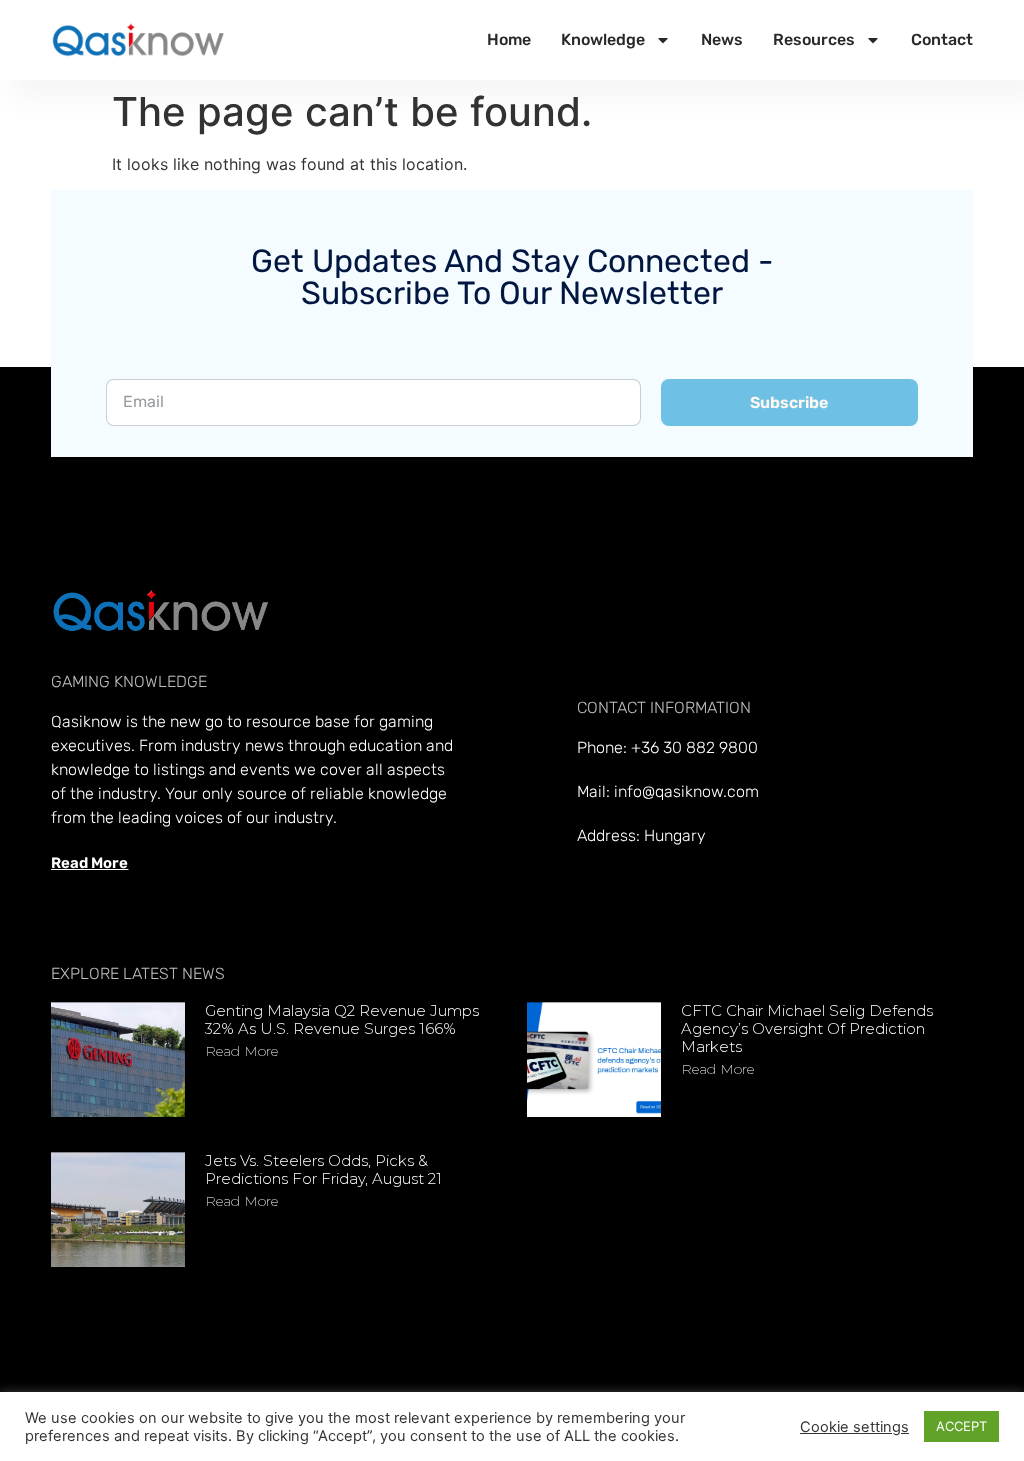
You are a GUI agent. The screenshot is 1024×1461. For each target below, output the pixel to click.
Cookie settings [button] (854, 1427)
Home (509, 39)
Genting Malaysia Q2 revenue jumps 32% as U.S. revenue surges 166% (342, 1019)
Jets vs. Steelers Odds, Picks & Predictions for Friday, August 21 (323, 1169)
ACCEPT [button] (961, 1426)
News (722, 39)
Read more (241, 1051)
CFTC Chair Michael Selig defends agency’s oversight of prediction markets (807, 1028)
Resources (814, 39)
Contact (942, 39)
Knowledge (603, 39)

---

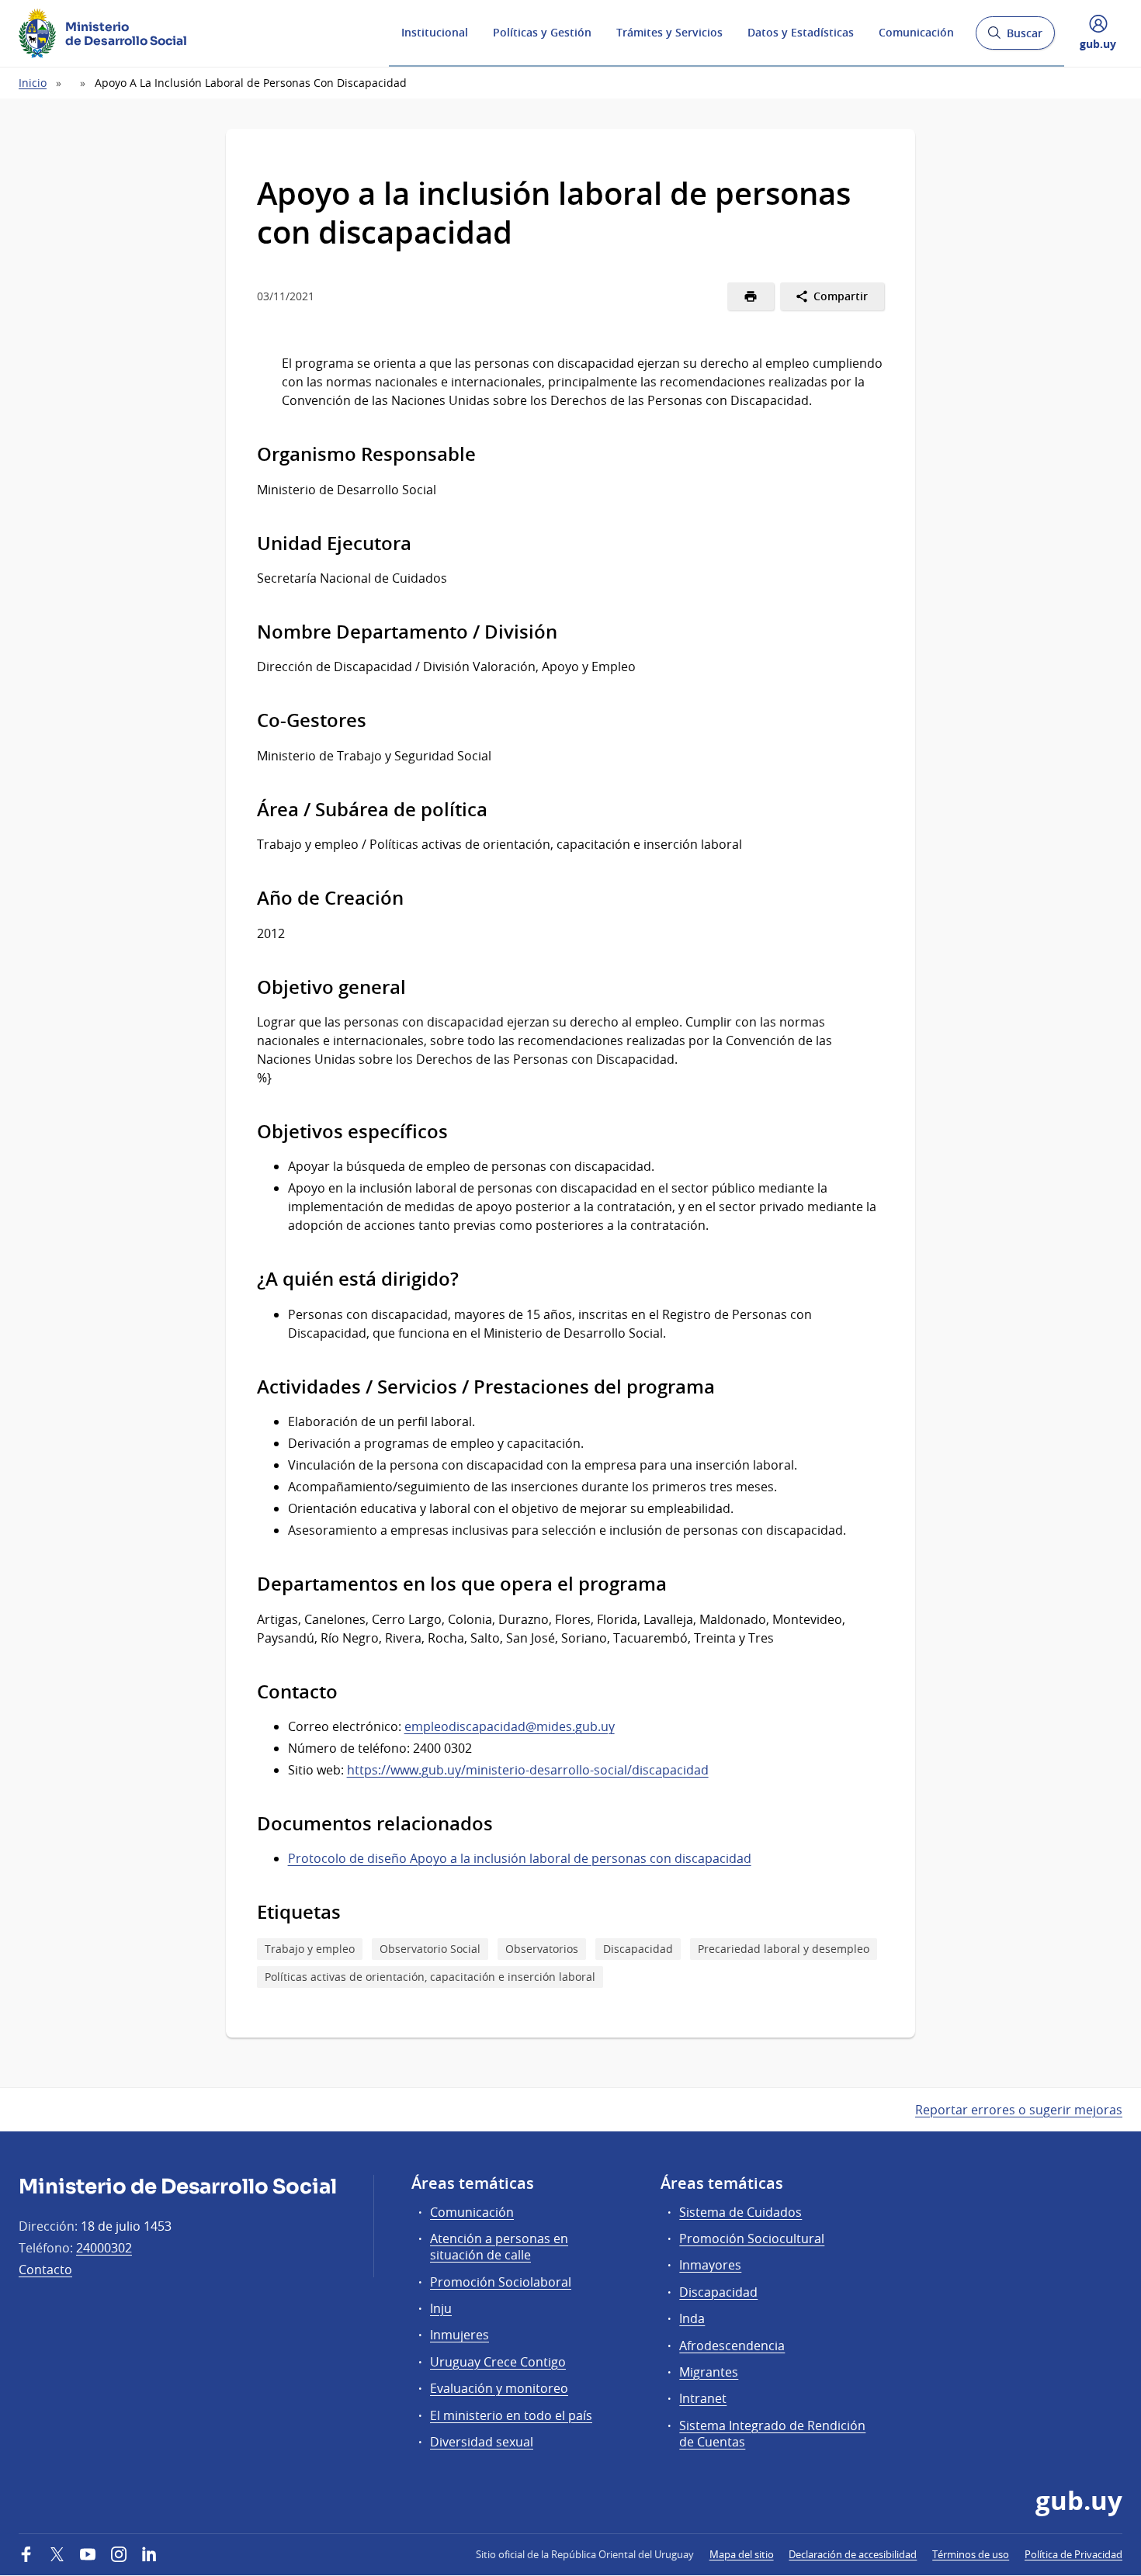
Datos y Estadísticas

---

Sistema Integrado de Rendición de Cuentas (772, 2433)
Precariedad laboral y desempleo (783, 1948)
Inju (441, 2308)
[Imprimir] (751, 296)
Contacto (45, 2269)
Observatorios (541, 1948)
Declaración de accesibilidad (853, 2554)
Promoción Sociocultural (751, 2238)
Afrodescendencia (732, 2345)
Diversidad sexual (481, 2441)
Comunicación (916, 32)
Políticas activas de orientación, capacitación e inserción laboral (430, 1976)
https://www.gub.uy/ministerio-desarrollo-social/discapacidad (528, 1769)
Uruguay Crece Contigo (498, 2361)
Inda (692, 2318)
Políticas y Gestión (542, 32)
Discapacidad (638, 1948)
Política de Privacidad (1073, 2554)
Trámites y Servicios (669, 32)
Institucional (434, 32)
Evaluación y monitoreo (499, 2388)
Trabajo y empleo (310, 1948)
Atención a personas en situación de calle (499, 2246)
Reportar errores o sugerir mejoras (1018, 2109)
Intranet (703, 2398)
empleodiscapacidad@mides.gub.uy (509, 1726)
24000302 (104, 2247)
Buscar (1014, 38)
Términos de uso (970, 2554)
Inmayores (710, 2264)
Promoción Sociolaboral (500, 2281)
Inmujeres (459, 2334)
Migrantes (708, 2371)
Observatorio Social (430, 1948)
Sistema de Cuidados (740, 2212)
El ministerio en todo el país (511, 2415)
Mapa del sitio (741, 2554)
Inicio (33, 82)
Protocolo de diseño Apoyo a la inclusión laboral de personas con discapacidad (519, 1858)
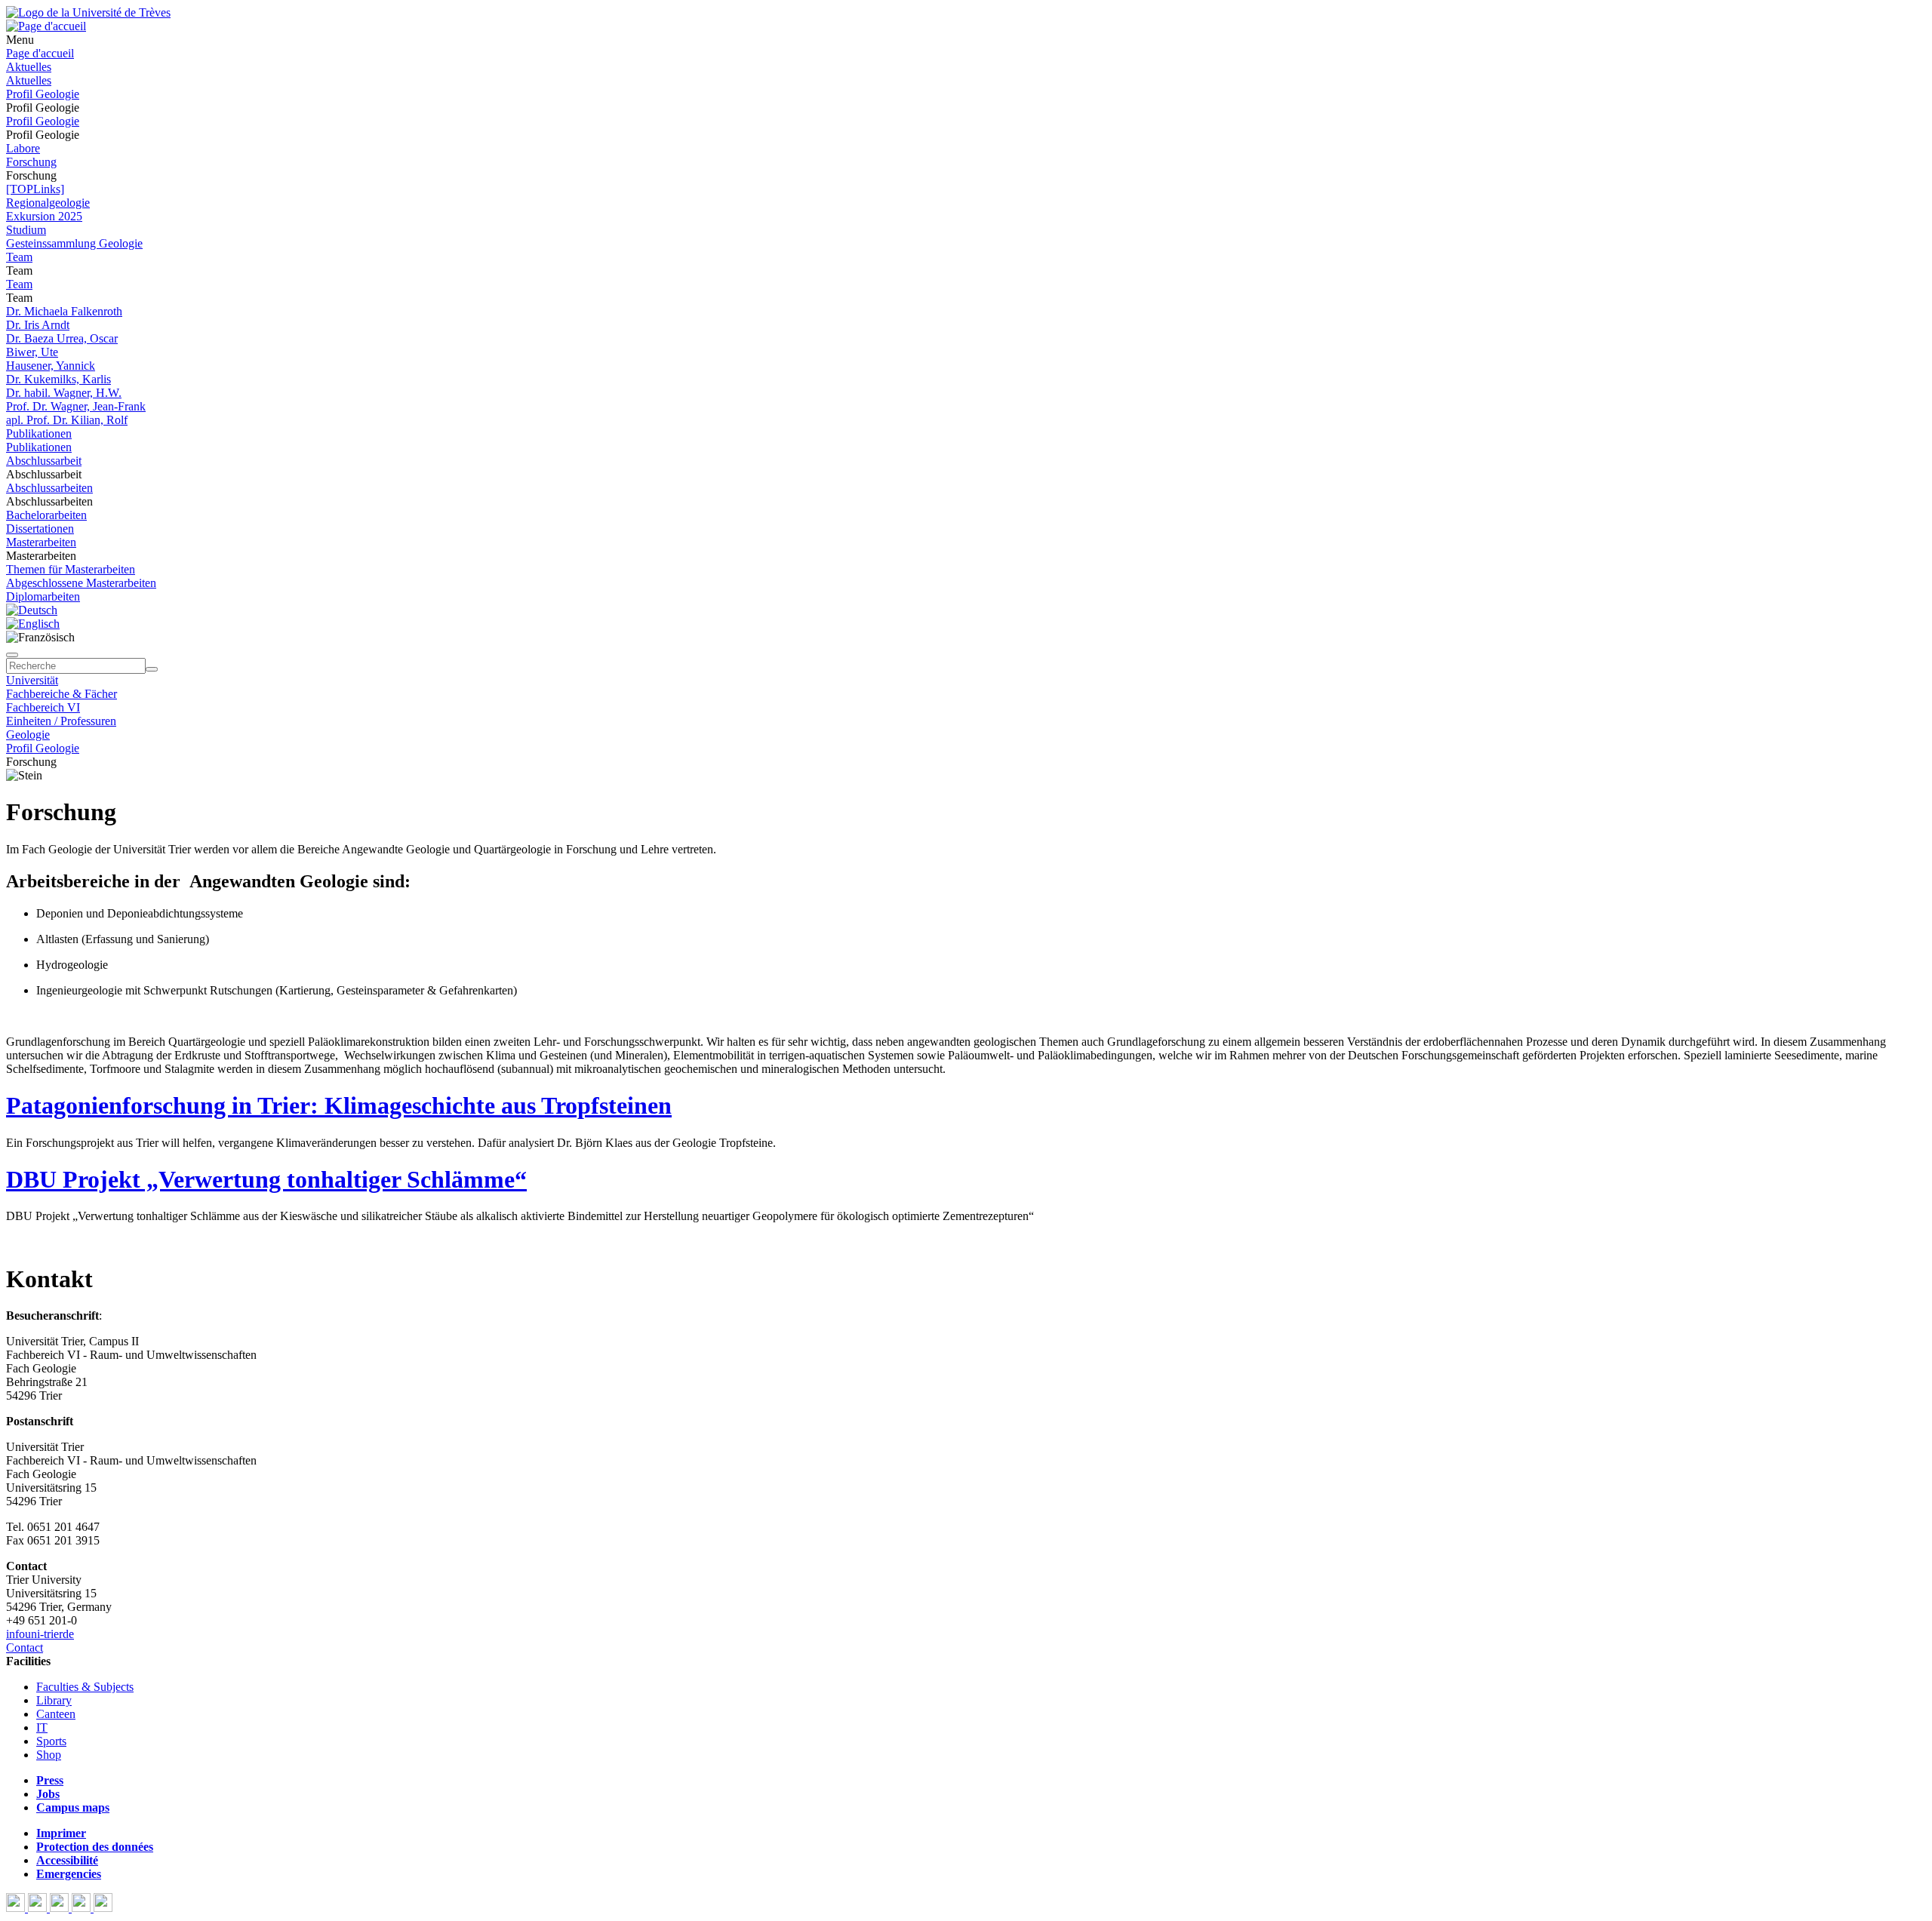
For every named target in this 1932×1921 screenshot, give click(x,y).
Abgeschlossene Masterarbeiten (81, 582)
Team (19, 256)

---

# About this task
Output only an exact transcription of the lines above from the one with "Declaración de accesibilidad (853, 2554)" up to and including the one with "El ministerio en todo el país (511, 2415)".

# Written solution
Declaración de accesibilidad (853, 2554)
Promoción Sociocultural (751, 2238)
Afrodescendencia (732, 2345)
Diversidad sexual (481, 2441)
Comunicación (916, 32)
Políticas activas de orientación, capacitación e inserción laboral (430, 1976)
https://www.gub.uy/ministerio-desarrollo-social/discapacidad (528, 1769)
Uruguay Crece Contigo (498, 2361)
Inda (692, 2318)
Políticas y Gestión (542, 32)
Discapacidad (638, 1948)
Política de Privacidad (1073, 2554)
Trámites y Servicios (669, 32)
Institucional (434, 32)
Evaluación y monitoreo (499, 2388)
Trabajo y empleo (310, 1948)
Atención a personas en situación de calle (499, 2246)
Reportar errores o sugerir mejoras (1018, 2109)
Intranet (703, 2398)
empleodiscapacidad@mides.gub.uy (509, 1726)
24000302 (104, 2247)
Buscar (1014, 38)
Términos de uso (970, 2554)
Inmayores (710, 2264)
Promoción Sociolaboral (500, 2281)
Inmujeres (459, 2334)
Migrantes (708, 2371)
Observatorio Social (430, 1948)
Sistema de Cuidados (740, 2212)
El ministerio en todo el país (511, 2415)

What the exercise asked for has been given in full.